[Task to complete]
Looking at the material below, count the lines that contain "computer" and answer with the count only.

[Stored data]
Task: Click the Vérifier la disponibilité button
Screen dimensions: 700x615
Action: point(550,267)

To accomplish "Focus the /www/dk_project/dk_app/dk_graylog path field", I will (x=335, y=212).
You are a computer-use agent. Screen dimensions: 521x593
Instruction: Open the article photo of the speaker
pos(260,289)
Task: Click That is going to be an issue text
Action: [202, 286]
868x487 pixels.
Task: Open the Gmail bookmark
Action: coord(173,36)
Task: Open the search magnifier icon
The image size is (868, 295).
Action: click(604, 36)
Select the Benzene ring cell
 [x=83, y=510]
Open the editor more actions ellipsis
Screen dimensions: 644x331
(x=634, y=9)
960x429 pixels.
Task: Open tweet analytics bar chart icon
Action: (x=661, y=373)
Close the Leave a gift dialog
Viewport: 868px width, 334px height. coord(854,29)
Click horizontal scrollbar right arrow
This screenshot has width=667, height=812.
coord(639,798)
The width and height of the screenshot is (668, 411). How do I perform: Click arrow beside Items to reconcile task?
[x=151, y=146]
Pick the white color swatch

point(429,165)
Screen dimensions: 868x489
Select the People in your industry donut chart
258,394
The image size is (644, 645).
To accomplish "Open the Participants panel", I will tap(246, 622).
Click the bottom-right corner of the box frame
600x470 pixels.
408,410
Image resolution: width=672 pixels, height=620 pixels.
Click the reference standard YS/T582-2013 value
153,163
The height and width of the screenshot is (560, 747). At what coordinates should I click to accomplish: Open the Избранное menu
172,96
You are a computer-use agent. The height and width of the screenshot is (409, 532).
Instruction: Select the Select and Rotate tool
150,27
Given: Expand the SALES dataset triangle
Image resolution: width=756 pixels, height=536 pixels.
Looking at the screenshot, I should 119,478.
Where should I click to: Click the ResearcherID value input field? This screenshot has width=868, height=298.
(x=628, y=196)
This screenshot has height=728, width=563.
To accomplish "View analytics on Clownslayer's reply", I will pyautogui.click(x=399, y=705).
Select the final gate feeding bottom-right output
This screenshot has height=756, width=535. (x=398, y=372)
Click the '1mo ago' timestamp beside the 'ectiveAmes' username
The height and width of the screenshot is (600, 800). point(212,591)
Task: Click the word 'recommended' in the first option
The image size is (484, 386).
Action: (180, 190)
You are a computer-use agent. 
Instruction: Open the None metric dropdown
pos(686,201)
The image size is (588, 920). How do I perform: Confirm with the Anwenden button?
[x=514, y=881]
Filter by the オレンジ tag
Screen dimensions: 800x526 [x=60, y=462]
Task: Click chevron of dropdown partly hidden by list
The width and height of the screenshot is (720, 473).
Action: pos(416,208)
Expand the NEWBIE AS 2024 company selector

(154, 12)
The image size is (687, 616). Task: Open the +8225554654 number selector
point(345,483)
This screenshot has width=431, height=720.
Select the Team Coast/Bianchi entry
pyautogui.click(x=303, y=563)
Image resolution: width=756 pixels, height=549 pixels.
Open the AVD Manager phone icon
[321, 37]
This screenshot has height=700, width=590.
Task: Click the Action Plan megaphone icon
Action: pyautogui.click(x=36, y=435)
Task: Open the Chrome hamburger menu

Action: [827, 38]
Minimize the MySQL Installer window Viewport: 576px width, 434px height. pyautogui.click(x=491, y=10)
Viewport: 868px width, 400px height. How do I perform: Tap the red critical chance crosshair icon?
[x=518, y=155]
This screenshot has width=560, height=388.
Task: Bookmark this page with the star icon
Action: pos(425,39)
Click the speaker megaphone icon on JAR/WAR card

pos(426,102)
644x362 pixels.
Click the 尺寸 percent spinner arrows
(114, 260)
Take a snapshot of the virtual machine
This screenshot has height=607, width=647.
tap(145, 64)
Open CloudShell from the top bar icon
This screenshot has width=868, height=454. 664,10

[Response]
3